SET TASK:
Print the rows from the line with "Given: Click the Brazil flag in banner" to the line with "Action: [375, 398]", both included, copying each line exactly as it appears.

DATA FOR THIS EXERCISE:

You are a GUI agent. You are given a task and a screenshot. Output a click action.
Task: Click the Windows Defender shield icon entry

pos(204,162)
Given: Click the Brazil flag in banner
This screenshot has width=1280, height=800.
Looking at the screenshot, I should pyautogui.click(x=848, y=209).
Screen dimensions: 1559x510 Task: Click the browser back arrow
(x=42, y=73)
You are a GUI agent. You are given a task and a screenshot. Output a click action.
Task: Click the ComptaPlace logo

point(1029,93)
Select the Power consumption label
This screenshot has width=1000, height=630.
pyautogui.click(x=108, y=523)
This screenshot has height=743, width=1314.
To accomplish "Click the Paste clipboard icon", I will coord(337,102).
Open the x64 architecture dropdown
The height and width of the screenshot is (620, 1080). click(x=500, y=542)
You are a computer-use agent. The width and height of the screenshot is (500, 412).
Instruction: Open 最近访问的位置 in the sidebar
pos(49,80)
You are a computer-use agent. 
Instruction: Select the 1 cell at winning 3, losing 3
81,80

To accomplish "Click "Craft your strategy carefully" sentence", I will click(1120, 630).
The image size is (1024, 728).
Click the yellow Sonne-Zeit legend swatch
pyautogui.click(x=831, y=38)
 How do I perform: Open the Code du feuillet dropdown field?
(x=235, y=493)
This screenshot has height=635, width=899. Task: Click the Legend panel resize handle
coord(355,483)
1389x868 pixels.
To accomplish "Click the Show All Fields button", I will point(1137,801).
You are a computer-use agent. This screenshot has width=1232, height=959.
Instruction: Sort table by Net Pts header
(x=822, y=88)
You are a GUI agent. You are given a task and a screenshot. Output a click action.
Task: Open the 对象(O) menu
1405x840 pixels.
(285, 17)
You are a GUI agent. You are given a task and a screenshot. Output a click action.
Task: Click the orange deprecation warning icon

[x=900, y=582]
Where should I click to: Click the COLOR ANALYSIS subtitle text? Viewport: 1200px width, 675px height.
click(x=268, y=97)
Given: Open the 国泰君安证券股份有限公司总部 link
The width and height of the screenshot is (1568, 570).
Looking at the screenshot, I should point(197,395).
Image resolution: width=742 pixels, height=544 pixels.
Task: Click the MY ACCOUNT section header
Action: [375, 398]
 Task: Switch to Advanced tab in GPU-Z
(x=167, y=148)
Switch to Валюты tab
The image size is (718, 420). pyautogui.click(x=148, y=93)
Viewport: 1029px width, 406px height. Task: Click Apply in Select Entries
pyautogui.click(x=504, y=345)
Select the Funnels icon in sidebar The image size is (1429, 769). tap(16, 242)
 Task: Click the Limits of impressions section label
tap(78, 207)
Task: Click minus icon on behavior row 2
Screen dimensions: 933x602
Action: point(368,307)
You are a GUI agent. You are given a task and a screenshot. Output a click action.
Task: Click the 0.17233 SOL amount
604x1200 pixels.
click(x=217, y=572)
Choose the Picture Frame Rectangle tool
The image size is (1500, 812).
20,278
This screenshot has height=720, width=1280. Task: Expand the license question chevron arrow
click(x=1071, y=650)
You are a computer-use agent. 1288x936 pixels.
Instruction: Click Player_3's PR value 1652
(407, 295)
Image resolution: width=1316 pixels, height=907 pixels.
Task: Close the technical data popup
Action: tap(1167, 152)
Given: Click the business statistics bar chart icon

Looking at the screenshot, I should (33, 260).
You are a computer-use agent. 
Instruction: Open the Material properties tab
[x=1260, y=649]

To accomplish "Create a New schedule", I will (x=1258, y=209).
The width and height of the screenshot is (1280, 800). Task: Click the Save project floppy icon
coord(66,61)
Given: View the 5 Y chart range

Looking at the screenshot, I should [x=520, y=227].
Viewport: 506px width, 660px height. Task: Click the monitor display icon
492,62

REPLY TO THE TASK:
Given: Click the Brazil flag in banner
This screenshot has width=1280, height=800.
Looking at the screenshot, I should pyautogui.click(x=848, y=209).
Screen dimensions: 1559x510 Task: Click the browser back arrow
(x=42, y=73)
You are a GUI agent. You are given a task and a screenshot. Output a click action.
Task: Click the ComptaPlace logo

point(1029,93)
Select the Power consumption label
This screenshot has width=1000, height=630.
pyautogui.click(x=108, y=523)
This screenshot has height=743, width=1314.
To accomplish "Click the Paste clipboard icon", I will coord(337,102).
Open the x64 architecture dropdown
The height and width of the screenshot is (620, 1080). click(x=500, y=542)
You are a computer-use agent. The width and height of the screenshot is (500, 412).
Instruction: Open 最近访问的位置 in the sidebar
pos(49,80)
You are a computer-use agent. 
Instruction: Select the 1 cell at winning 3, losing 3
81,80

To accomplish "Click "Craft your strategy carefully" sentence", I will click(1120, 630).
The image size is (1024, 728).
Click the yellow Sonne-Zeit legend swatch
pyautogui.click(x=831, y=38)
 How do I perform: Open the Code du feuillet dropdown field?
(x=235, y=493)
This screenshot has height=635, width=899. Task: Click the Legend panel resize handle
coord(355,483)
1389x868 pixels.
To accomplish "Click the Show All Fields button", I will point(1137,801).
You are a computer-use agent. This screenshot has width=1232, height=959.
Instruction: Sort table by Net Pts header
(x=822, y=88)
You are a GUI agent. You are given a task and a screenshot. Output a click action.
Task: Open the 对象(O) menu
1405x840 pixels.
(285, 17)
You are a GUI agent. You are given a task and a screenshot. Output a click action.
Task: Click the orange deprecation warning icon

[x=900, y=582]
Where should I click to: Click the COLOR ANALYSIS subtitle text? Viewport: 1200px width, 675px height.
click(x=268, y=97)
Given: Open the 国泰君安证券股份有限公司总部 link
The width and height of the screenshot is (1568, 570).
Looking at the screenshot, I should point(197,395).
Image resolution: width=742 pixels, height=544 pixels.
Task: Click the MY ACCOUNT section header
Action: [375, 398]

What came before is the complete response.